The present-day geometry of the Beishan orogen is generally considered to have resulted from multistage Meso-Cenozoic deformation and reactivation of older Paleozoic structures [13, 14, 18-21, 28, 34]. However, one controversial issue remains regarding whether a mid-Cretaceous reactivation occurred in the Beishan orogen. Here, we plot our data versus a compilation (Figure 7) of available AFT data for the Beishan orogen (including the Xingxingxia faults) using results from Tian et al. [13], Gillespie et al. [14], Wang et al. [25], and Luo et al. [28]. The compiled thermal history modeling results demonstrate a consistent pattern across the Beishan orogen, with a substantial mid-Cretaceous (~115–80 Ma) rapid cooling event (Figure 7).

A boomerang plot [45, 47] displaying the relationships between AFT age and mean track length for each sample is presented in Figure 8. More specifically, samples yielding long (>13.5 μm) mean track lengths indicate rapid basement cooling through the APAZ, while samples with lower track lengths have an extensive residence in the APAZ. Here, we plot our data versus a compilation of available AFT data (see Figure 8) in the Beishan orogen, which aims to interpret the significance of the newly gained AFT data in a more regional context. The plotting results show a systematic trend for all areas, indicating a significant rapid cooling event at ~115–80 Ma (Figure 8). The extensive Cretaceous sediments observed in the adjacent basin of the eastern Beishan orogen [33] support the correlation between the~115 and 80 Ma cooling signal and a substantial exhumation phase.

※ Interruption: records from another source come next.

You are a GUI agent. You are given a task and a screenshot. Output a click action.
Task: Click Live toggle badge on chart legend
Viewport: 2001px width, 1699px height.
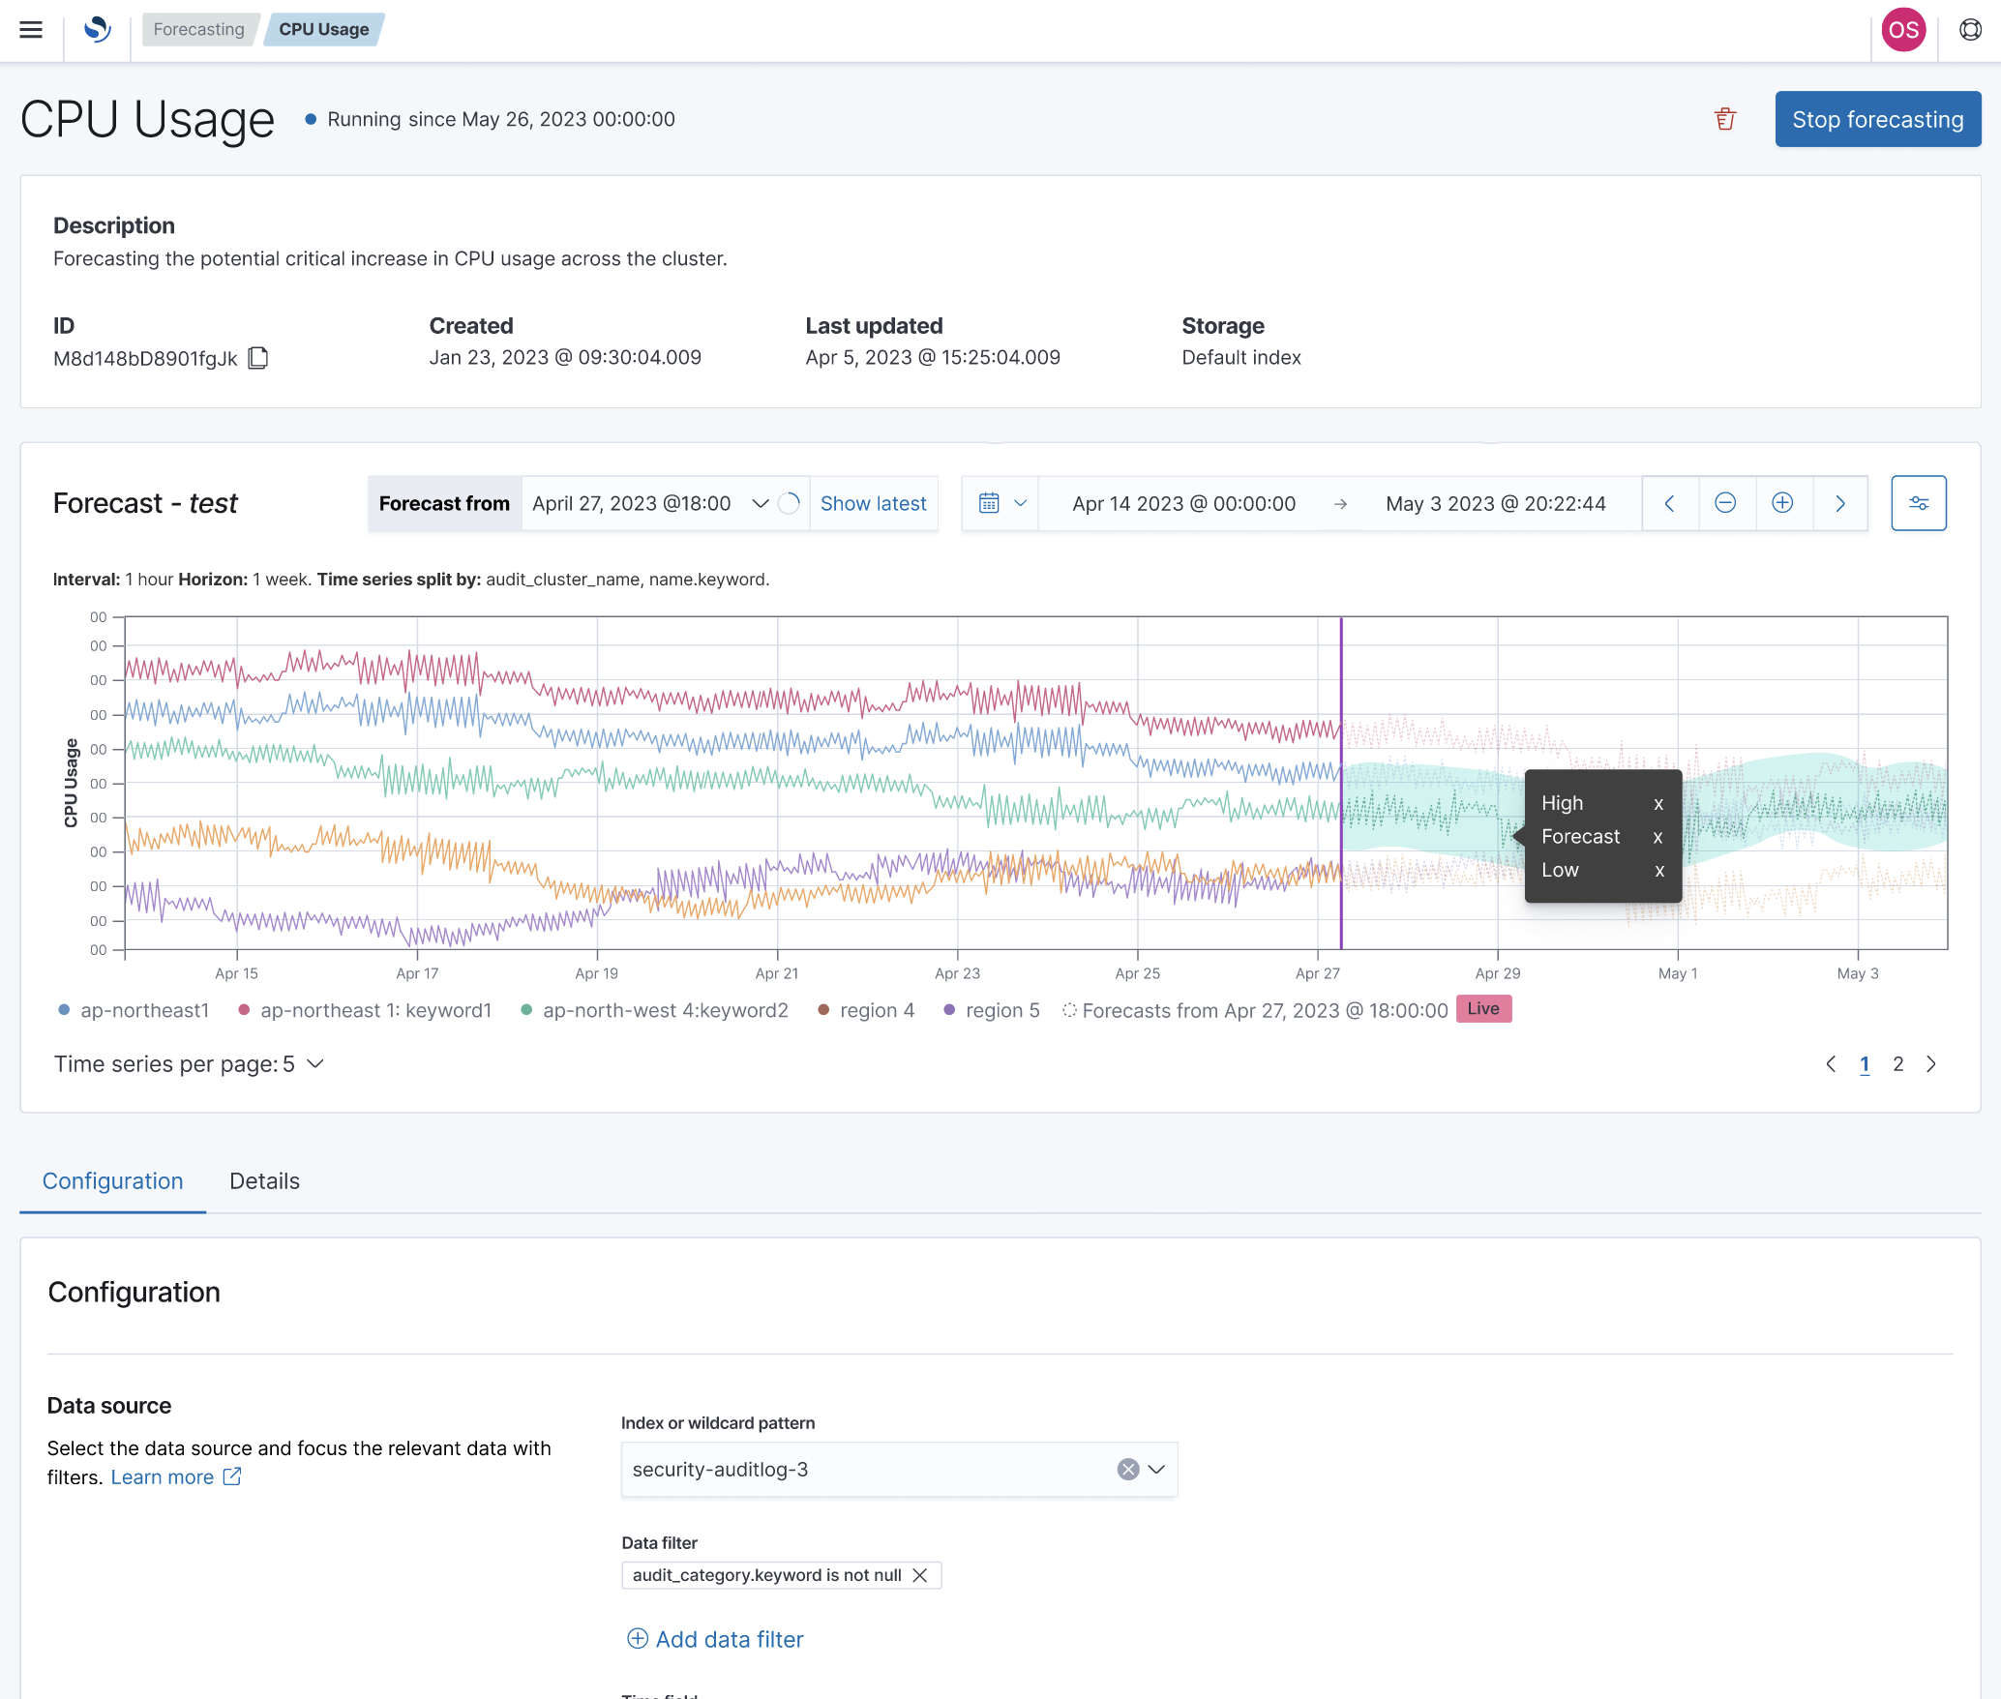1480,1008
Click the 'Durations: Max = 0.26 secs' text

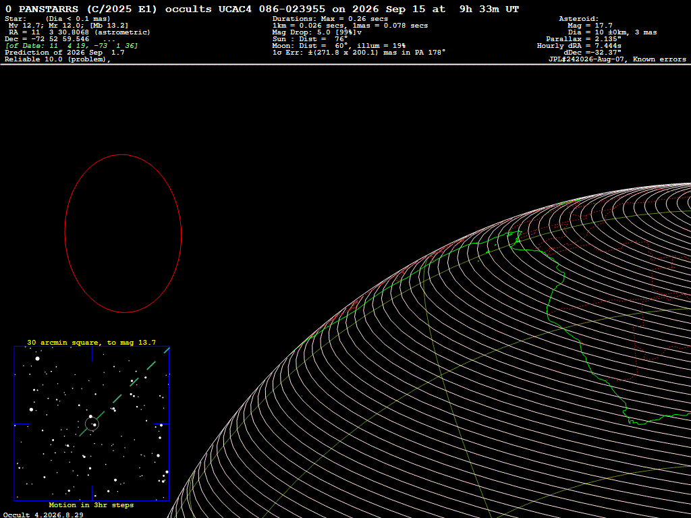click(x=330, y=19)
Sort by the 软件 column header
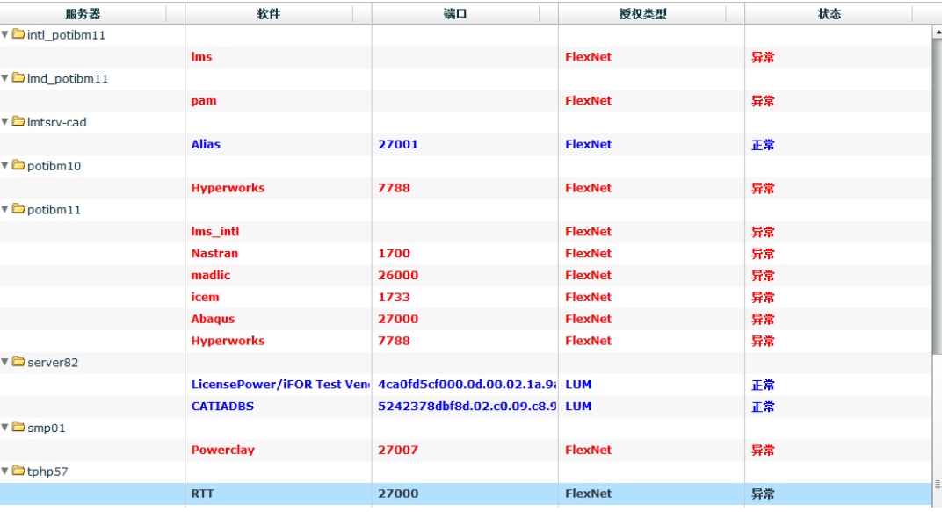 pos(269,13)
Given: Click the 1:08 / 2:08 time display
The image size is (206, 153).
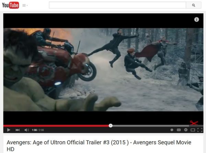Looking at the screenshot, I should [38, 130].

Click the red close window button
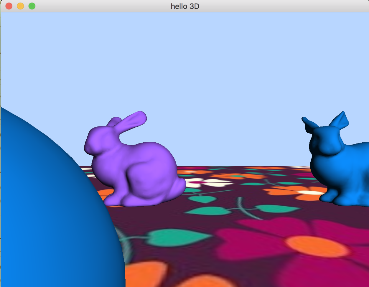point(9,6)
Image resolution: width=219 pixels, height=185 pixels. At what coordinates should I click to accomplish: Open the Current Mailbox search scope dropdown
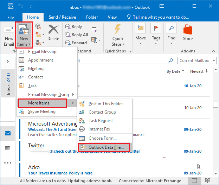[x=197, y=60]
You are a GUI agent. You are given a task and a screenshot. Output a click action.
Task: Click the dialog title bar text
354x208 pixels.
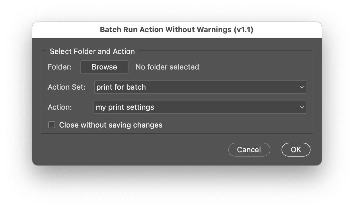coord(177,29)
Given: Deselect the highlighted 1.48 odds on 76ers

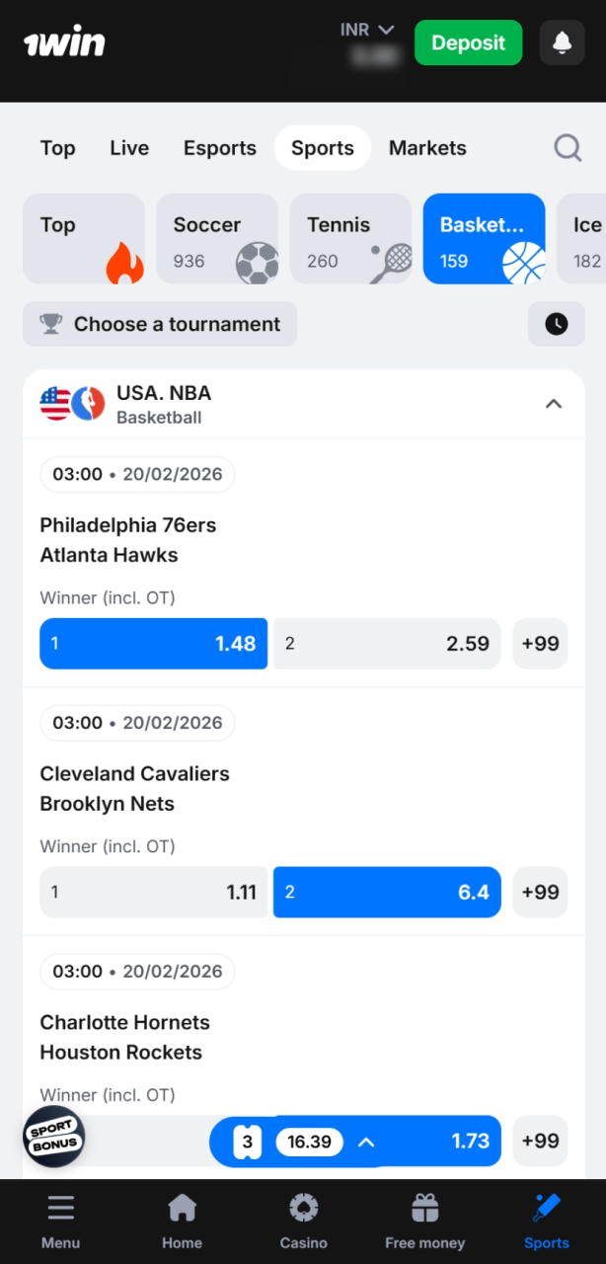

Brittle reactivation of inherited structures or the overall uplift controlled by boundary faults may play a role in this phase of exhumation [14].

Previous studies suggested that a rapid cooling was initially recorded in the Late Triassic and Early Jurassic, indicating a major pulse of orogenesis in the Beishan orogen induced by the closure of the Meso-Tethyan ocean to the south [13, 14]. This event was followed by slow cooling (with shorter mean track lengths) during the Middle to Late Jurassic, fitting well with this period with moderate tectonic activity interpreted to a late Middle Jurassic thrust event in the Beishan orogen. Additionally, samples from this contribution and previously published studies in the Beishan orogen reveal a secondary trend of decreasing mean track length values with decreasing age since ~90 Ma (Figure 8). Samples with AFT ages younger than ~80 Ma are again associated with lower mean track values and broader fission track distributions, suggesting that they are likely partially reset by a more youthful Cenozoic event (Figure 8). However, the available data cannot constrain the time of this younger event.

Although this mid-Cretaceous rapid cooling event (~115–80Ma) is significant in the Beishan orogen, there is a debate about whether this cooling event is controlled by compressional or extensional deformation. Recent studies indicated that an Early Cretaceous tectonic transition from contraction to extension has been well recognized in a vast region of the southern Altaids, from the Beishan orogen in the west to the Yanshan-Yinshan belt in the east [21, 48-55]. Evidence for this tectonic transition is the widespread occurrence of Early Cretaceous extensional basin systems on fold-thrust belts and previously thickened crust [48, 56, 57]. For example, two Early Cretaceous normal faults are reported in the Hongliudaquan area [55], postdating out-of-sequence thrusting until ~140–133 Ma in the Beishan fold-thrust belt [55]. In addition, the Yagan metamorphic core complex in southern Mongolia has biotite 40Ar/ 39Ar ages of ~129–126 Ma for mylonitic rocks associated with detachment faulting [58]. Furthermore, Early Cretaceous rifting-related basalts with the age ranges of ~126–99 Ma are determined in the Alxa block, southern Mongolia, Hexi Corridor, and northern Qilian Shan [56, 59, 60]. However, Liu et al. [55] suggested that the extensional deformation in the Beishan orogen, which probably started at ~133–129 Ma, had ceased before the end of the Early Cretaceous, and its influence is impossible to persist until ~80 Ma. Also, a series of late Cretaceous thrust nappe structures or strike-slip deformations have been reported in the eastern margin of Alxa [61-63]. Therefore, the mid-Cretaceous tectonic setting of the Beishan orogen is still debated due to the lack of records of structural deformation (in field observations and seismic profiles) and sedimentary (e.g., growth strata). More detailed studies are required to be performed in the future to answer this question.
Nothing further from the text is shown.